**LISTED ENTRIES:**
▽
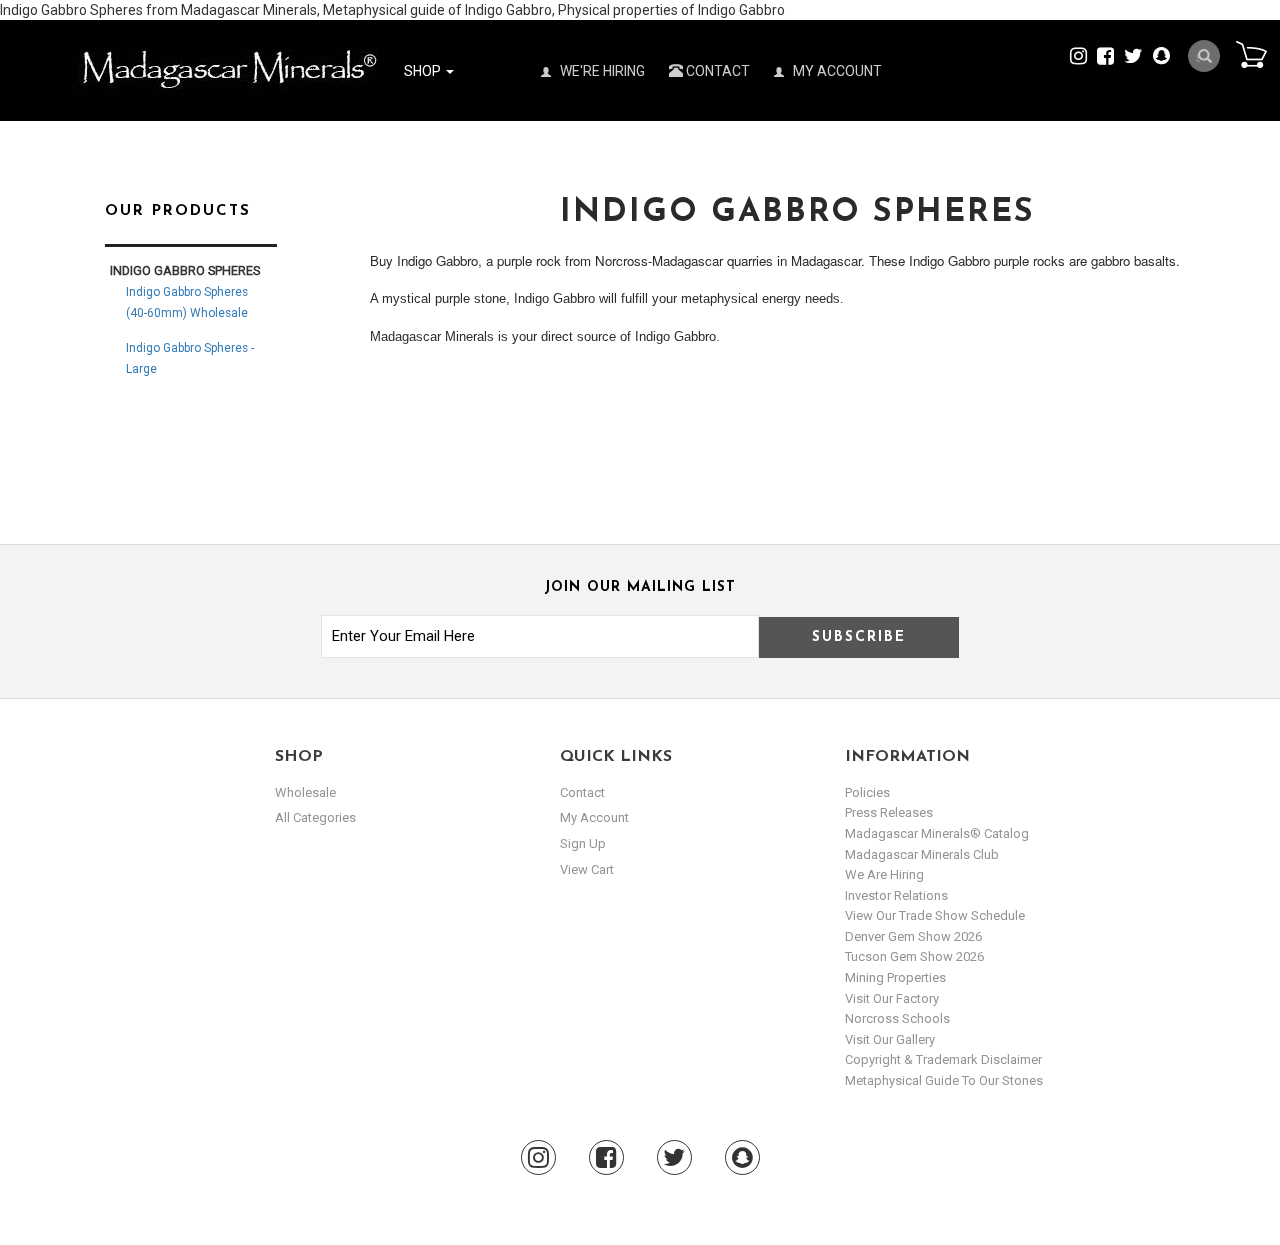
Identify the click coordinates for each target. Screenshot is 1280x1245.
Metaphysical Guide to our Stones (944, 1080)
△
▽
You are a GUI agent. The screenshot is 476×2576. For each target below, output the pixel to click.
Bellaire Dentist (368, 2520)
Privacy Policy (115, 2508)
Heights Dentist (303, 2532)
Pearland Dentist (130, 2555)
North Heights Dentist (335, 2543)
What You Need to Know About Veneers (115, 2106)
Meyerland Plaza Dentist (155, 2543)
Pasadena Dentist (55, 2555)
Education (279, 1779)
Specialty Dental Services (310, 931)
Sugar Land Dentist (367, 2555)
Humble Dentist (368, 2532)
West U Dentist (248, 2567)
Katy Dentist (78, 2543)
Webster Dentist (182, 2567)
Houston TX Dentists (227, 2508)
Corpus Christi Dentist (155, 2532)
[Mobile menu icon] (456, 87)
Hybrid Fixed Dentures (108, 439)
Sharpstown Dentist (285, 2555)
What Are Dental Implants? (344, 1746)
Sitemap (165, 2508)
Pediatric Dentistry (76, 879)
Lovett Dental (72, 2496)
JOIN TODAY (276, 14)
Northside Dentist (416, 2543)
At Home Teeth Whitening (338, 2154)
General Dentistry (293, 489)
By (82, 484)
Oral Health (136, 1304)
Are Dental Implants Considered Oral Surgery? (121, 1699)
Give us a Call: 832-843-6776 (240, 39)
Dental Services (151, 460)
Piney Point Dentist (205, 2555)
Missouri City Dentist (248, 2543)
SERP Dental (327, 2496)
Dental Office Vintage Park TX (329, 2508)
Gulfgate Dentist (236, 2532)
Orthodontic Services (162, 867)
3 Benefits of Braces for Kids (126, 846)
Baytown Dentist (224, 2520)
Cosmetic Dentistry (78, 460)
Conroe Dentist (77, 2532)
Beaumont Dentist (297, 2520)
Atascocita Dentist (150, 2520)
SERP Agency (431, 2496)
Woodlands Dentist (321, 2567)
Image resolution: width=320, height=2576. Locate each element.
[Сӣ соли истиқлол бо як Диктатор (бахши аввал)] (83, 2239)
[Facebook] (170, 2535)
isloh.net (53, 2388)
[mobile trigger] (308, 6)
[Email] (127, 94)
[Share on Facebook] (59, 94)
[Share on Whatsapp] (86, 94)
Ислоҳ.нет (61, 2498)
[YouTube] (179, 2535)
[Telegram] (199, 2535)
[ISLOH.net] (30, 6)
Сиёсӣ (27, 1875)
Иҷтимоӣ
△
▽
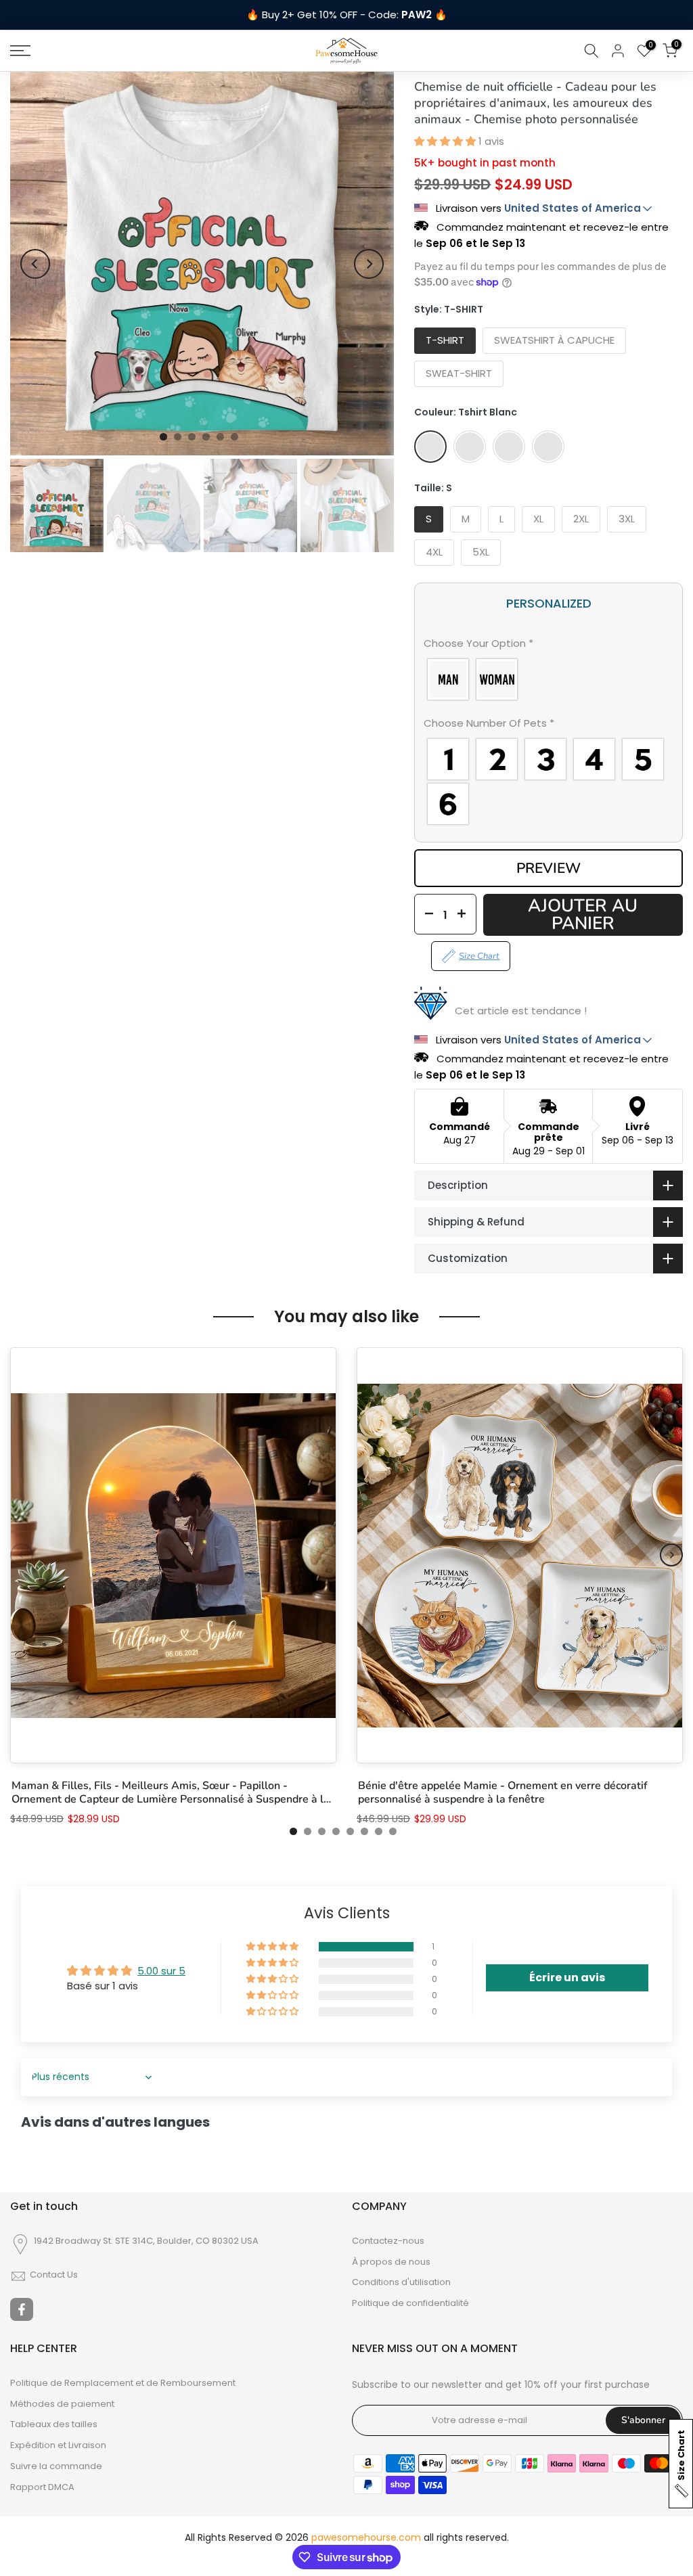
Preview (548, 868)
△
**PROBLEM TO SOLVE:** Which lines of the records above hold the word "click"? Copy each of them.

**ANSWER BELOW:**
Identify the click coordinates for each target. Screenshot is 1280x1245.
You are a GUI agent. The screenshot is 476×2576. For each target below, output the pixel to click.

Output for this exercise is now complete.